Everyone’s met a mother who seems a bit overprotective when it comes to their children. In some cases, that overbearing approach leads to major developmental issues for the child. They’re unable to cope in the real word, never having to face life’s issues on their own. It can leave them disconnected or even fearful of things to which most of us don’t even give a second thought.
Such is the case with Cornelia (Luminita Gheorghiu), a well-off architect from Bucharest, and her adult son Barbu (Bogdan Dumitrache). One night, she receives a call that all parents fear. Her son’s been involved in a car accident that resulted in the death of a 14-year-old boy whom Barbu didn’t see in time. Cornelia rushes to the police station to immediately take total control of the situation and to limit her son’s liability in the incident.

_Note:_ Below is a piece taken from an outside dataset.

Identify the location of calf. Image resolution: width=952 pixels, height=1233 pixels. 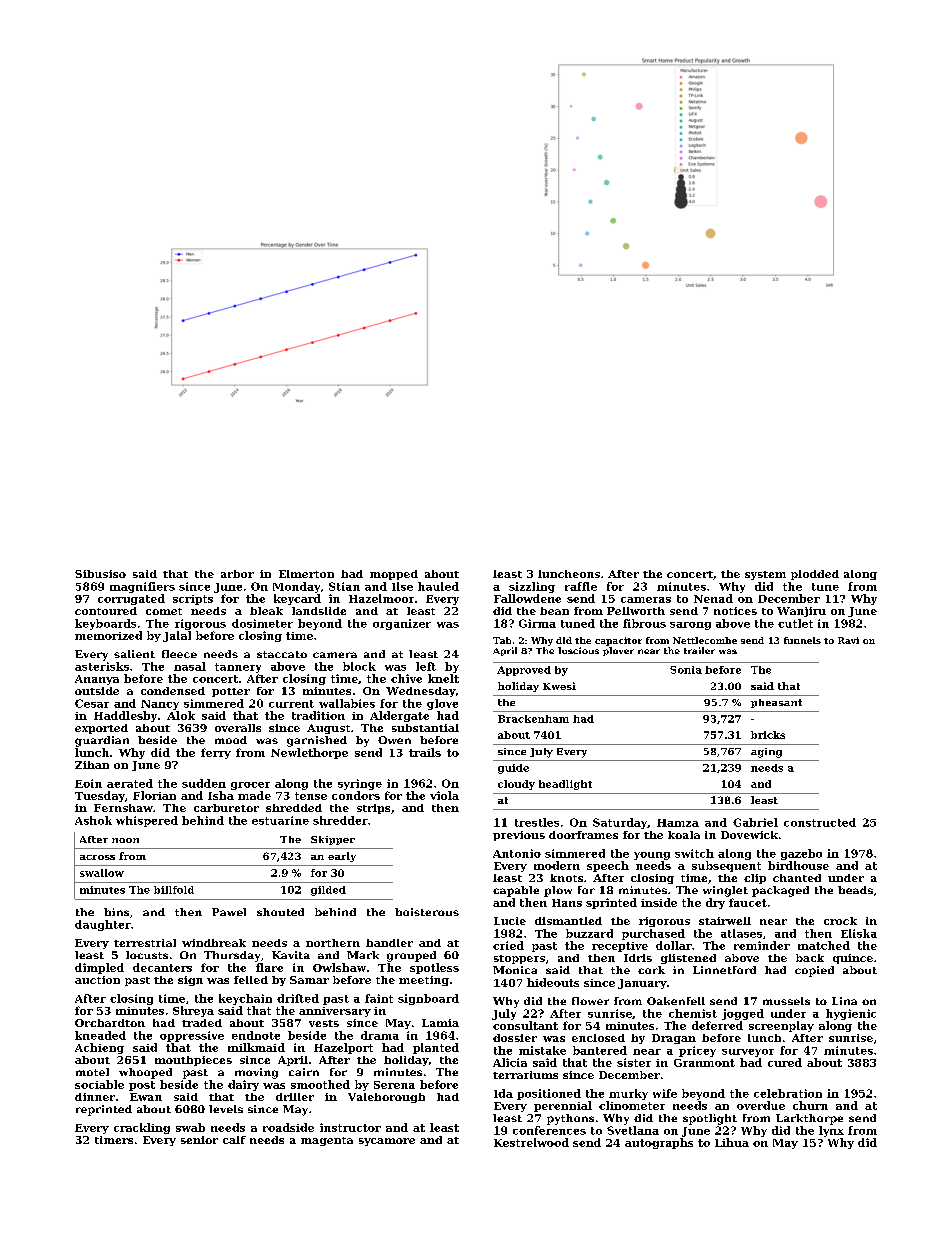
(234, 1140).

Gheorghiu is the heart of the film. Her Cornelia is all business, leaving little doubt as to who’s in charge at every moment. Even when you think she’s cornered, you quickly realize that it’s only because that perception is her best advantage. Her acting is, for the most part, the most redeeming quality that the film provides.

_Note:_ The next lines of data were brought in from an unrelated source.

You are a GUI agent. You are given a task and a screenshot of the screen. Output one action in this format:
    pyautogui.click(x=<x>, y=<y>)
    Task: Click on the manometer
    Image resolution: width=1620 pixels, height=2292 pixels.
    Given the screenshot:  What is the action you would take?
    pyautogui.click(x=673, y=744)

It’s clear that the objective of the film is to shock us all as a tense psychological drama. but it just doesn’t work. We’re supposed to be repelled by the class manipulation that Cornelia brings to bear. Unfortunately, in this day and age where such realities are commonplace, it’s like expecting the audience to be shocked that Tuesday follows Monday. In our own society, lawyers would prevent us from even considering many of the interactions that are designed to astonish us. Nothing she attempts to do is all that surprising, and it’s nothing that any mother in America wouldn’t do without hesitation.

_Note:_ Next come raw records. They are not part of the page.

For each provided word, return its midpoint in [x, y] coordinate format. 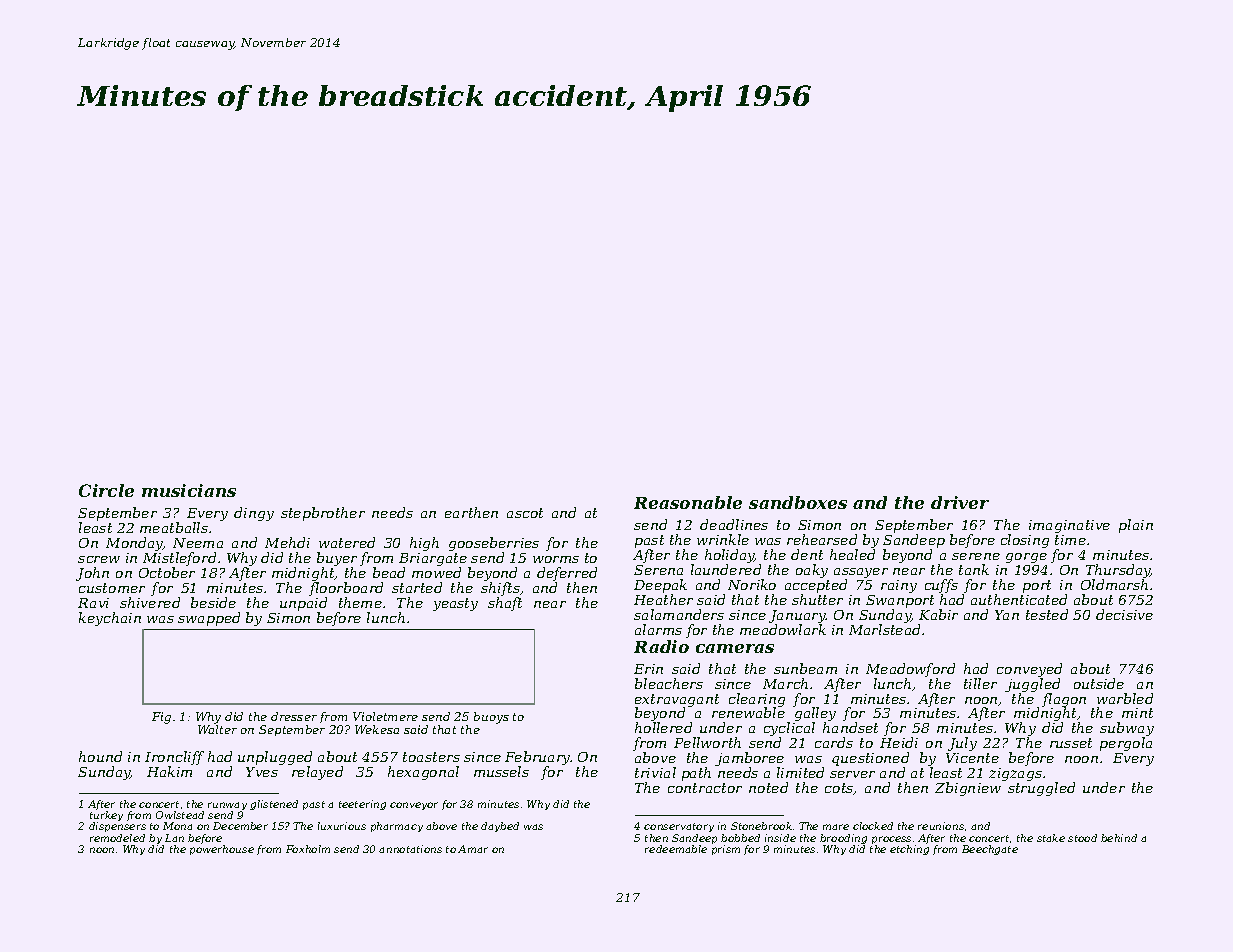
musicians [189, 490]
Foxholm [308, 849]
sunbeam [805, 668]
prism [726, 850]
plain [1136, 526]
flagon [1064, 700]
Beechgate [990, 850]
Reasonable [688, 502]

The film’s also bogged down by countless, drawn-out, tediously unnecessary scenes that so often impress critics but bore the hell out of almost everyone else. Nothing about the approach adds tension. There’s an entire laborious subplot regarding Barbu’s girlfriend (Ilinca Goia) that exists to drive home a point that we all already understood from the outset and that could have been underscored in a sentence or two.
Fans of exceptional acting and a deep, methodically-paced plot will likely find much to applaud. Almost everyone else will continue to wonder what all of the fuss is about.